A menudo, en mis tramos de silencio, medito en lo que hubiera sido mi vida, y la
de los seres que amo en una Cuba llena de libertad y gozosa de paz.
Probablemente no hubiera conocido las parcelas de mundo por las que me ha
tocado transitar, ni hubiera tenido acceso al bienestar que a veces me sobra;
pero hubiera sido completamente feliz. Sin miedo a guerras ni a extraños, sin
el pensamiento agujerado de sospechas ni con la angustia de temer que una tumba
me espere en un pedazo de tierra en un país en el que no nací. Cuba era un
canto, su brisa un abrazo y su sol una caricia. Cuba era una palma que nos
sonreía, una rosa que nos besaba y un amigo que nos quería. Cuba era un
regalo de Dios que han ultrajado garras codiciosas y malvadas.

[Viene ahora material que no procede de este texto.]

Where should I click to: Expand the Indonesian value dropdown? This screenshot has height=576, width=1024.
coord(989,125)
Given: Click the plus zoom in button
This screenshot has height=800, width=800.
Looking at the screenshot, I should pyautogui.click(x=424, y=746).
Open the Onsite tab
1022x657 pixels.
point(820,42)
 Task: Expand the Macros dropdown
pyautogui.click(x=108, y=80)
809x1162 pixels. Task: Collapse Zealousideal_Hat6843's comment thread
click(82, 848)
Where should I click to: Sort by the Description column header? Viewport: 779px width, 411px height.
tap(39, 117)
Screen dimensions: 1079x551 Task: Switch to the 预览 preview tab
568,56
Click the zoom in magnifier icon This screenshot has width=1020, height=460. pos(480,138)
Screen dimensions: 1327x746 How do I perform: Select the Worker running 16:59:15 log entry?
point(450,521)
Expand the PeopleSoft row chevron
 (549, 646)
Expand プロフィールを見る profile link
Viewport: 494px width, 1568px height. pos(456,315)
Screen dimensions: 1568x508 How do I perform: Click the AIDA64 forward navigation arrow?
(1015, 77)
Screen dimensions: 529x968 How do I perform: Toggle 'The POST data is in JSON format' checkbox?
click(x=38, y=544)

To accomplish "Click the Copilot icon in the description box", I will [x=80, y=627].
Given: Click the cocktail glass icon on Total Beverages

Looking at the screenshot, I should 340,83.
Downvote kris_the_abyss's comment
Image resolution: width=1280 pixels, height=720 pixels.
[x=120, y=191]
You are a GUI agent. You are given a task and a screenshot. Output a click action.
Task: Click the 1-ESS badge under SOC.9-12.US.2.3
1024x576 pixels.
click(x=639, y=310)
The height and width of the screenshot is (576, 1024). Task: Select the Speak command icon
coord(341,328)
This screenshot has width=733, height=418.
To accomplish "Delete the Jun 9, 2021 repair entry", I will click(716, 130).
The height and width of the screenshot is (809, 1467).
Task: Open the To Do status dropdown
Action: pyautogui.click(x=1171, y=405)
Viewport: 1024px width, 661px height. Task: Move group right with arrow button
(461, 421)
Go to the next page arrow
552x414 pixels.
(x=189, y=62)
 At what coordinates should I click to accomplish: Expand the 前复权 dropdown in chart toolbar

A veces pienso en qué sería del niño de divertida miraba que se hundía con
cariño en el fondo de mis brazos. Residíamos en la zalamera ciudad de Santiago
de Cuba y casamos a una simpática pareja de jóvenes novios que le habían arrancado al cielo una
estrella de felicidad. ¿Dónde estarán ahora, casi sesenta de años después? El
destierro es un deshacer de relaciones, una deserción de nuestro natural
ambiente y un olvido de rostros y cariños que nos fueron propicios.
Suelo conversar con los pocos amigos que ya nos quedan, porque una luctuosa
función de los años es la de ir apartándonos a unos de otros, y siempre
volvemos por el achacoso camino del recuerdo a lo que fuimos, lo que hicimos,
lo que esperábamos. Me decía una meditabunda compañera de mis años escolares,
que quiso ir a Cuba para ver de nuevo los paisajes y los amigos de los que
nunca hubiera querido separarse. No se trata de los viajeros de hoy, ávidos de
vanidad y buscadores de aventuras. Se trata de una mujer cuyos valores no han
sido distorsionados, la que me dijo con voz enredada en sollozos: “Mi Cuba no
existe, la han asesinado. Lo que vi en mi patria fue el espectro de un cadáver
insepulto. Lo peor de este viaje es que mis recuerdos se han contaminado de
frustraciones y pesares”.
Yo soy de los que no he vuelto a Cuba, por eso puedo a menudo pensarla como la
novia engalanada que me concedió su amor; pero no siempre mi cansada mirada se
desliza sobre el terciopelo de un salón de fiestas. Cuando pienso en Cuba con
mi corazón veo la frente arrugada de una viejecita apresada bajo un techo
tembloroso; contemplo una avenida solitaria y sin luces, con muchachas ansiosas en las esquinas
esperando la obscena propuesta del mejor postor. Cuando pienso en Cuba, veo a
jovencitos uniformados, con metralletas clavadas en los hombros y ojos llenos
de furia y rencor; veo a fornidos hombres arrastrando a las damas de blanco
hacia hacinadas camionetas, rumbo al golpe y a la malicia de sus captores.
Sé que las
bellezas naturales, autógrafo de Dios, no pueden ser mancilladas por la malicia
humana; pero hay veces en que pienso en un río Cauto moribundo, en
el valle de Viñales con palmas encorvadas y en el Pico Turquino como si
quisiera huir de la tierra para abrazarse con el cielo. En una patria triste no
hay paisajes que sonríen. He visto al Pan de Matanzas como un cadáver verde y a
las olas del mar como golpes que pretenden despertar al cubano de la pesadilla
de la opresión.
Si me creen pesimista es porque lo soy. He perdido la confianza en la victoria,
y se me ha sembrado de dudas el valle del mañana. No creo en que mis ojos
vuelvan a ver la bandera cubana ondeando amparada por un cielo azul de
aplausos. Me siento afligido por la ligereza de mis compatriotas que piensan en
Cuba como un botín y carecen de valor para rescatarlo. Me duelen las veleidades
de los cobardes que regresan a la Cuba que dejaron por miedo a los pandilleros
que la dominan, y van cargados de lujo para gozar de la aturdida gratitud de
los pobres. Me produce tristeza ver a los que llenan sus bolsas con el sudor de
su trabajo y les entregan a los tiranos el fruto de sus cansancios.
Muchas veces he repetido en el silencio de mis angustias este verso sencillo del Apóstol José
Martí:
“Oculto en mi pecho bravo
la pena que me lo hiere.
El hijo de un pueblo esclavo
Vive por él,
calla y muere”.
Ciertamente, hoy, cuando menciono a Cuba, la recuerdo con mi corazón.